The incessant rain at the Cricket World Cup in England has given us ample time to ruminate over South Africa’s unhappy relationship with the global showpiece.
Minimal Margins, SuperSport’s fascinating seven-part documentary on the Proteas’ failures at the World Cup – by dint of being played on loop every time there is a rain delay or a rained-out game (which has been often) – has been one such way to drive that message home.
For those who haven’t seen it, the series features whodunit accounts by the chief protagonists involved in the seven World Cups South Africa has been to, beginning with the first after the fall of apartheid in Australia in 1992, which promised so much, but ultimately set the ball rolling as far as the Proteas’ curse in the tournament is concerned.
The level of detail is as insane as it is gripping, but literally the most eye-catching bit is the fact that former Proteas fast bowler Allan Donald – the chief architect of that incomplete single in the semifinal against the Aussies at Edgbaston in the UK – is sporting a shiner in all his interviews.
Having been involved in the incident that forever gave the Proteas the chokers tag, there is something fitting about his having a black eye in the documentary because it is the perfect illustration for the abusive relationship South Africa has with this tournament.
Rain, and barely existent rules to govern that eventuality, did it for the 1992 team; Donald’s non-selection and a certain Brian Lara snuffed the Proteas’ light out four years later; the most famous incomplete single in history introduced us to the word ‘choking’ in 1999; an inability to work out the Duckworth-Lewis sheet tripped them up at home in 2003; rampant Aussies got in the way in 2007; the choke reared its ugly head again in the 2011 quarterfinal against New Zealand; and the Kiwis did it again in the 2015 semis.
Summed up, South Africa’s struggles at World Cups have been down to the following: rain has always stalked them; selections and tactics have been hit and miss; an inability to handle pressure has been a real issue; and Australia, New Zealand and the West Indies have proven to be bogey opponents in must-win games.

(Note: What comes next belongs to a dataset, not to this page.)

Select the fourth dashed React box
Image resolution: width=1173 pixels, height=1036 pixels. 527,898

We’ve all been quick to call the Proteas useless and reduce this year’s campaign to clever memes mocking them, what with their first four games having produced three defeats – one of them to Bangladesh – and their only point coming from a rained-out match against the West Indies.
But maybe the time has come for us to realise that South Africa’s relationship with the Cricket World Cup, like the kids say, needs Jesus.

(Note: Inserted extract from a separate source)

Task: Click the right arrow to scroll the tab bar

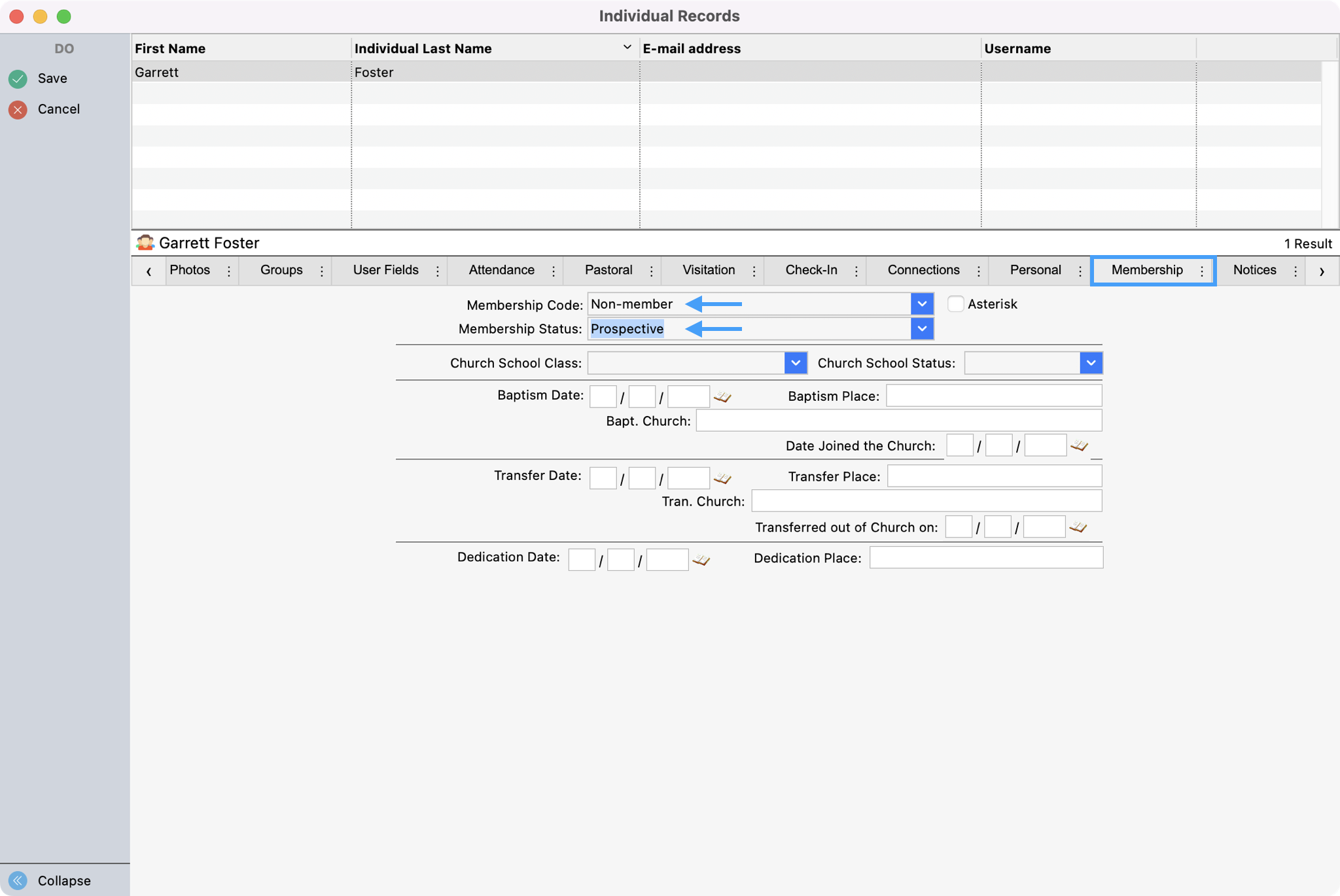Action: click(x=1323, y=270)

One can never be sure, but about the only thing the Proteas haven’t tried in their desperate quest to win the World Cup is see a sangoma.

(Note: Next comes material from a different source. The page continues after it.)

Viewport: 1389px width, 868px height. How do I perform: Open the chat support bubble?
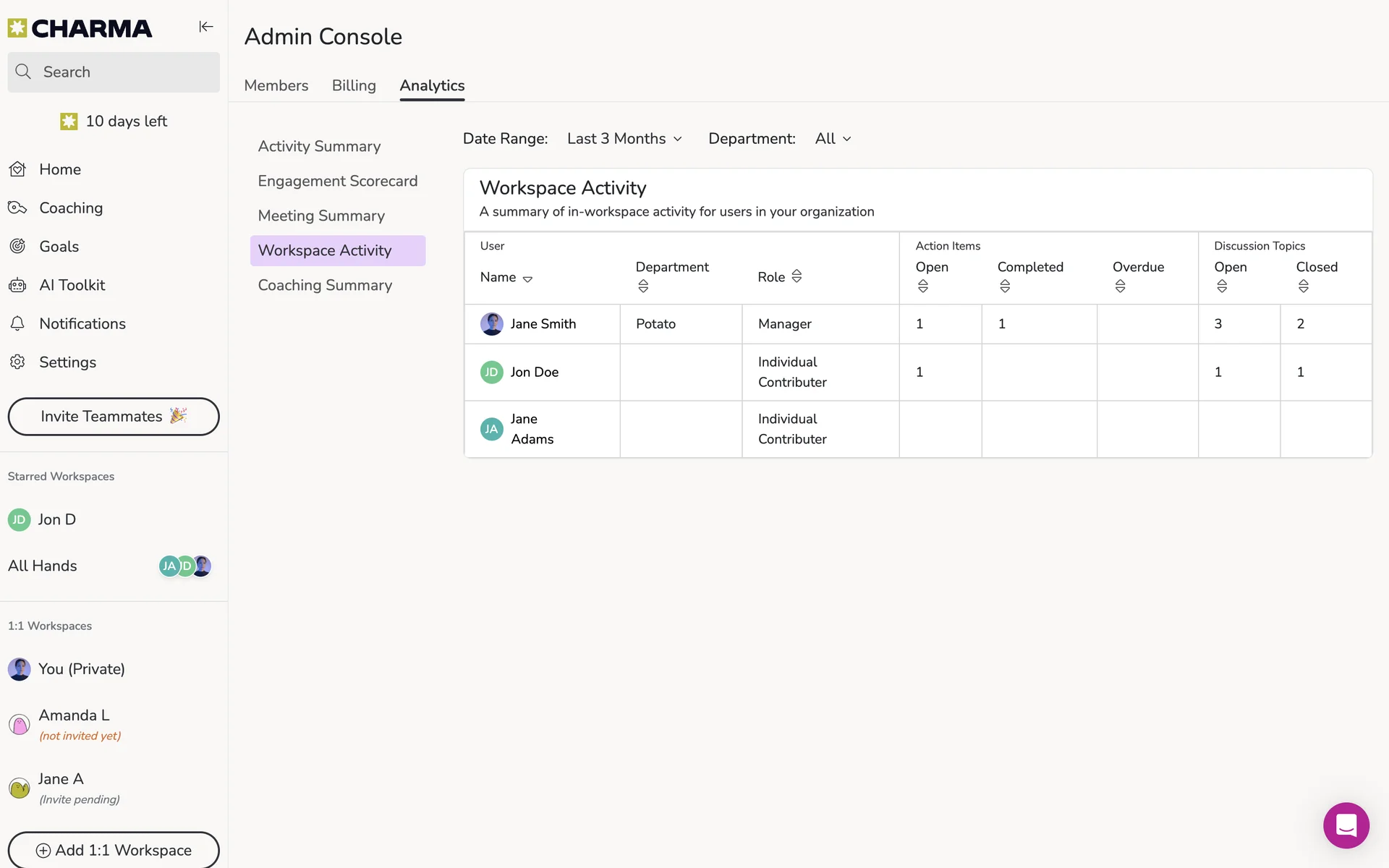1346,825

In 1992, they spoke with former Wallabies coach Alan Jones; they had Tim Noakes four years later; came armed with Bob Woolmer’s CIA-esque earpiece in 1999; had former Bok captain Francois Pienaar give them a talk on winning a World Cup at home in 2003; took former Springbok sports psychologist Henning Gericke to India in 2011; and have all had James Kerr’s book Legacy, which details how the All Blacks overcame their choking, as prescribed reading.
But the result has depressingly been a recurring nightmare, even though their unofficial campaign motto this year is something along more laid-back and pragmatic lines like: “It may be a World Cup, but it’s still cricket.”
I was 15 when the Proteas first had their chastening experience at a World Cup. At the time, I thought winning was only a matter of time. But I’m starting to think I may not see a World Cup win in my lifetime.